▸ EXCERPTED DATA:
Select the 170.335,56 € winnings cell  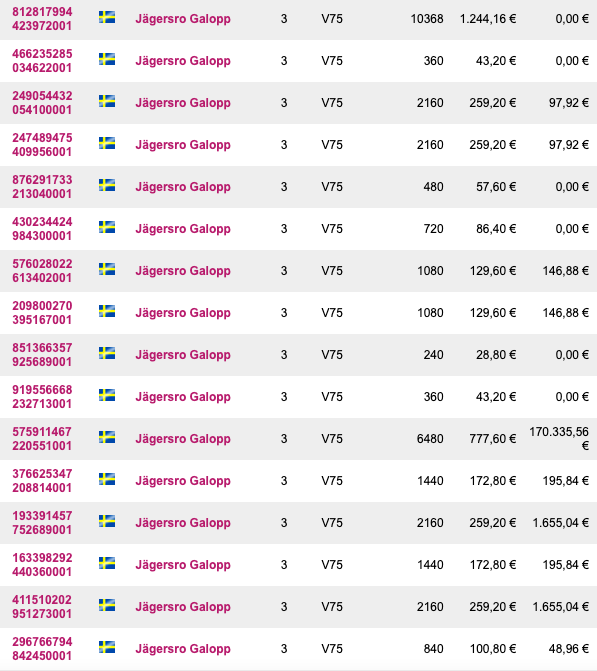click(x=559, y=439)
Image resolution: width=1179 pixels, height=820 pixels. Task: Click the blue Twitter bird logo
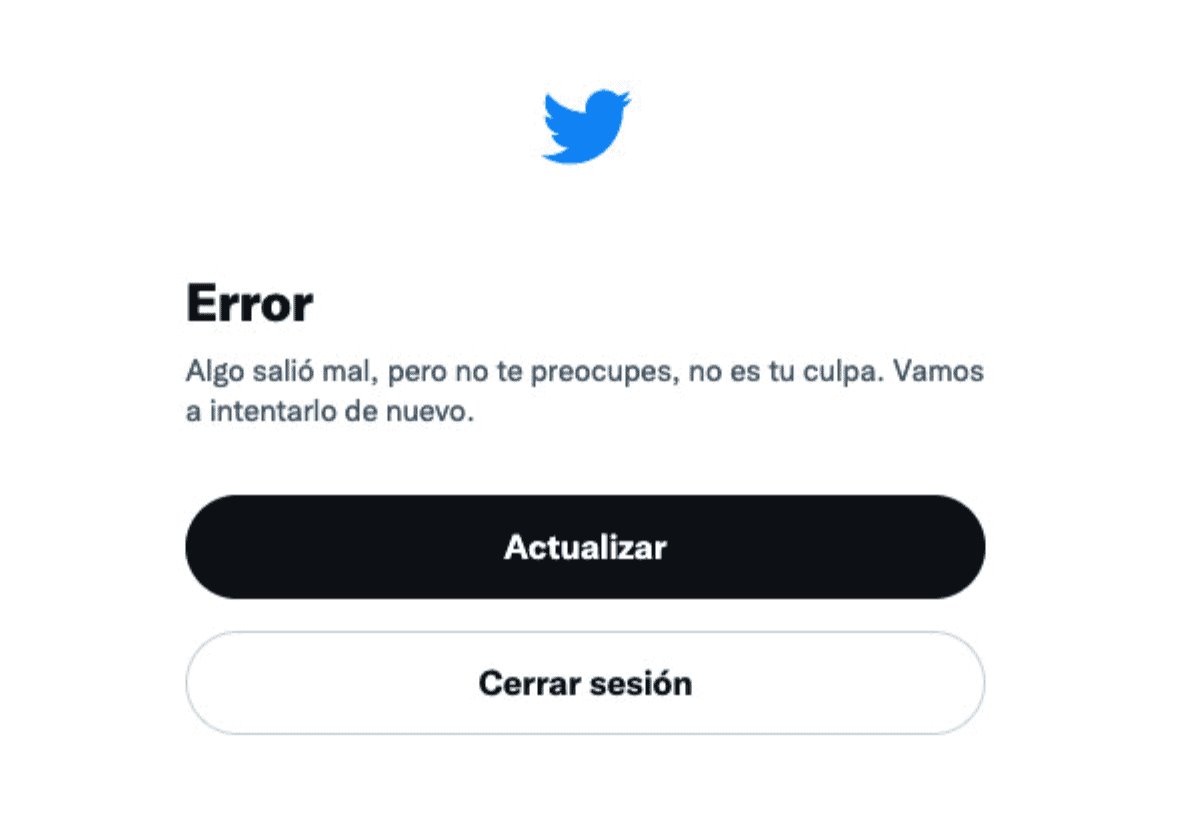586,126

--

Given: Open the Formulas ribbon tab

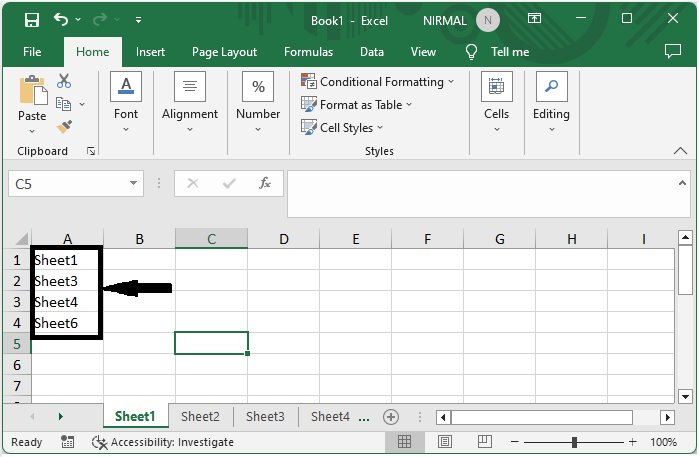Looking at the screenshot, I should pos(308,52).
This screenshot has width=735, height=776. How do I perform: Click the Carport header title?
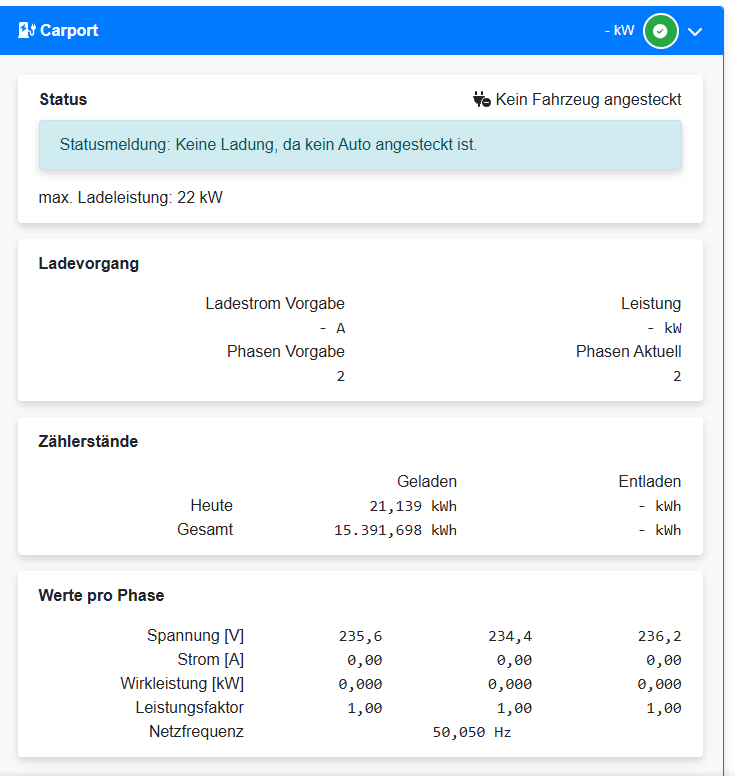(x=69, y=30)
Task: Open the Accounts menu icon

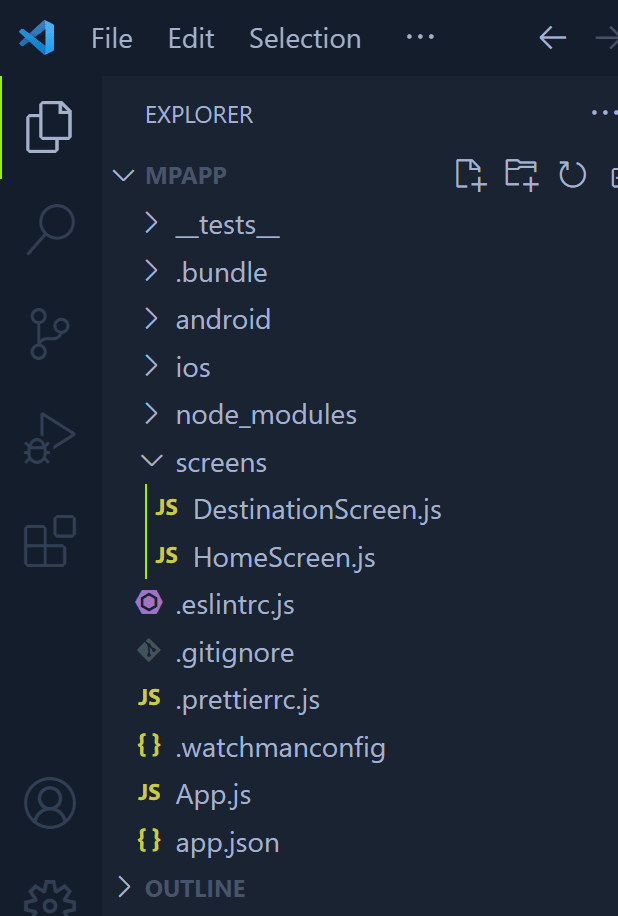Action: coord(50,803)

==

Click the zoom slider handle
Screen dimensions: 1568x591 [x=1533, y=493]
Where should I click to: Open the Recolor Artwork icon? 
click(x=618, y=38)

▸ CHALLENGE:
Reproduce the lines from the one containing "Click the zoom slider handle" through the one containing "click(x=618, y=38)", including both of those lines.

▸ COMPLETED TASK:
Click the zoom slider handle
Screen dimensions: 1568x591 [x=1533, y=493]
Where should I click to: Open the Recolor Artwork icon? 
click(x=618, y=38)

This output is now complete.